Prompt:
Under this line are the records; repeat exactly the lines starting at the one containing "The image size is (710, 920)." and ending at the one containing "Click the league", omitting pictures.

Records provided:

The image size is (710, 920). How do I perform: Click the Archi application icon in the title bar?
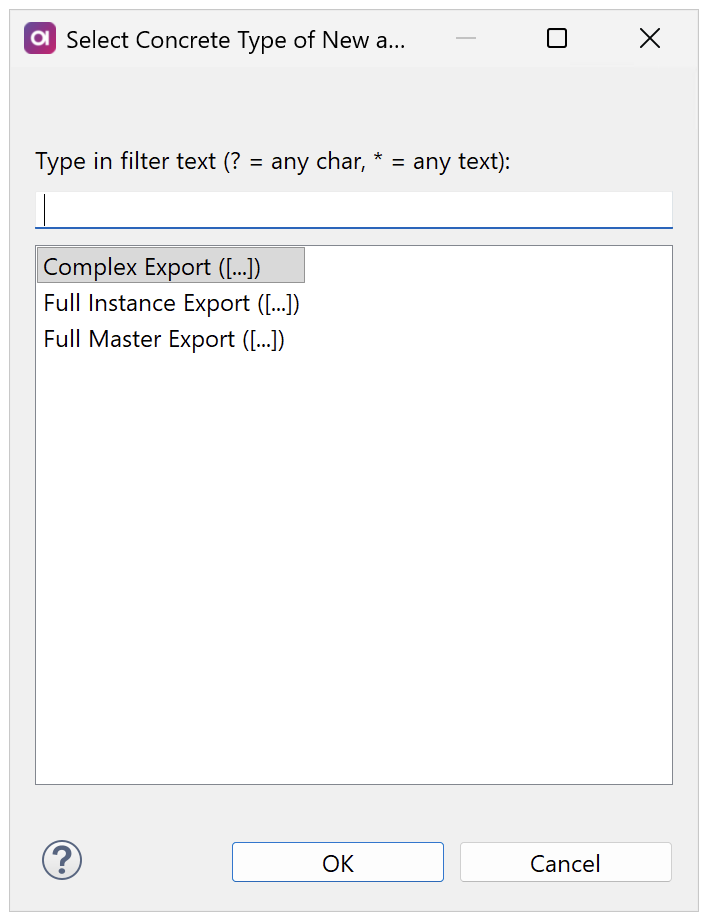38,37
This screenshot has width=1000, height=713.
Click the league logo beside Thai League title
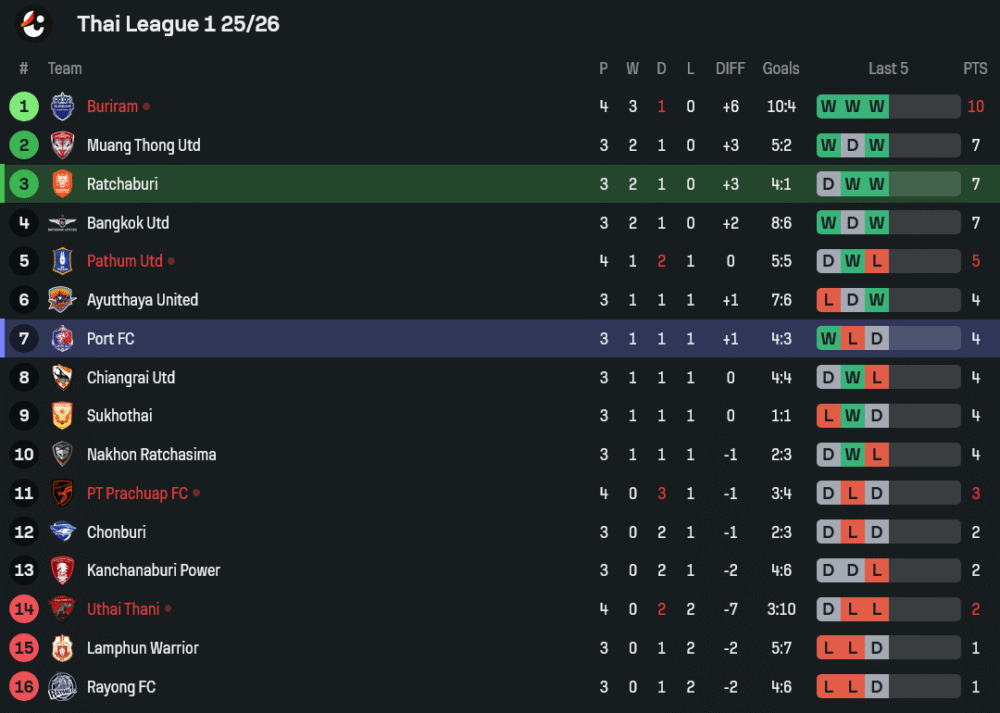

---

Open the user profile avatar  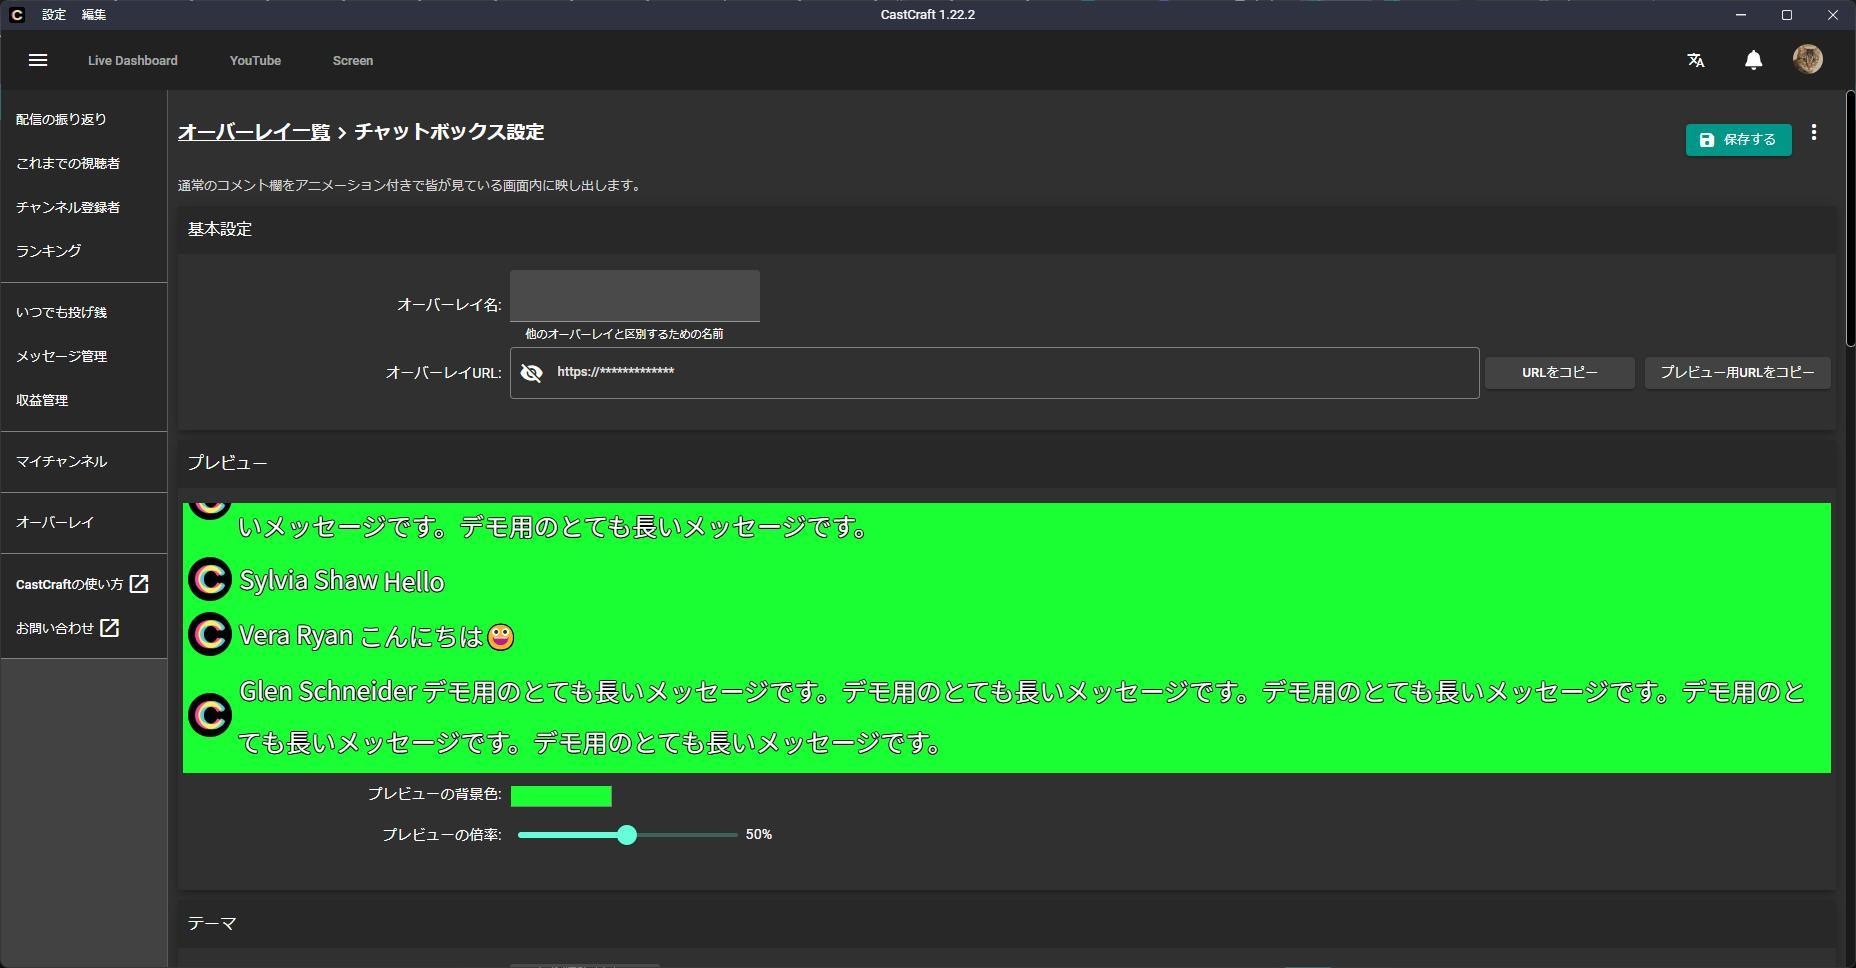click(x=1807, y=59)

---

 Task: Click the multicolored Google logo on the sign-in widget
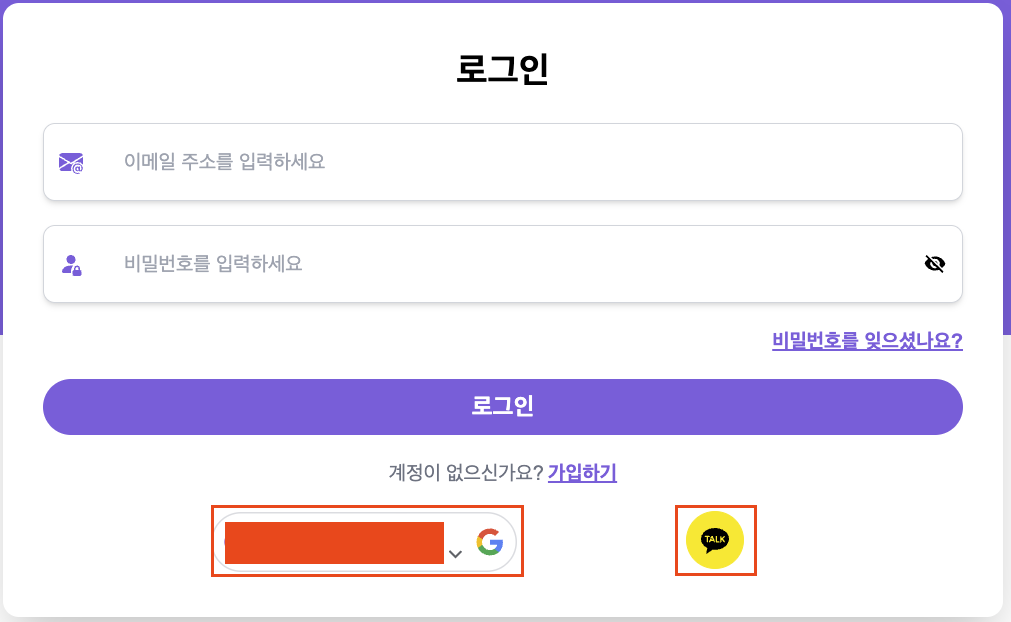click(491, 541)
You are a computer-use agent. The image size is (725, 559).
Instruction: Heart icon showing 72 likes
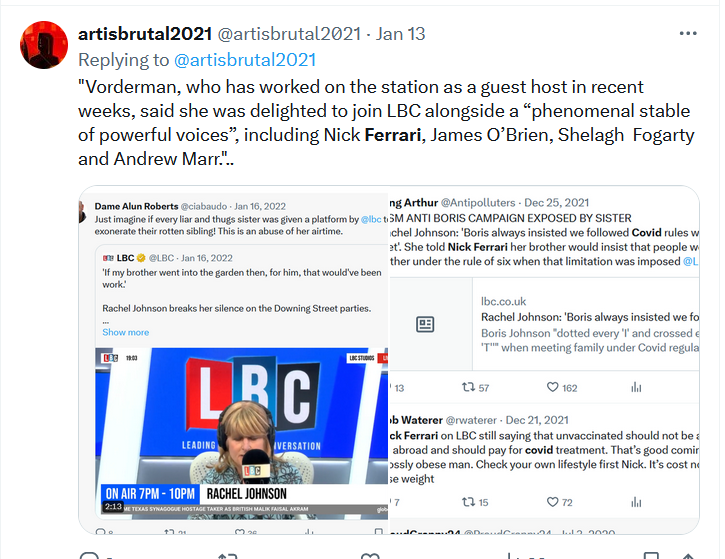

Solution to this task:
The image size is (710, 920). How do I perform: Click the Archi application icon in the title bar?
38,37
This screenshot has width=1000, height=713.
Click the league logo beside Thai League title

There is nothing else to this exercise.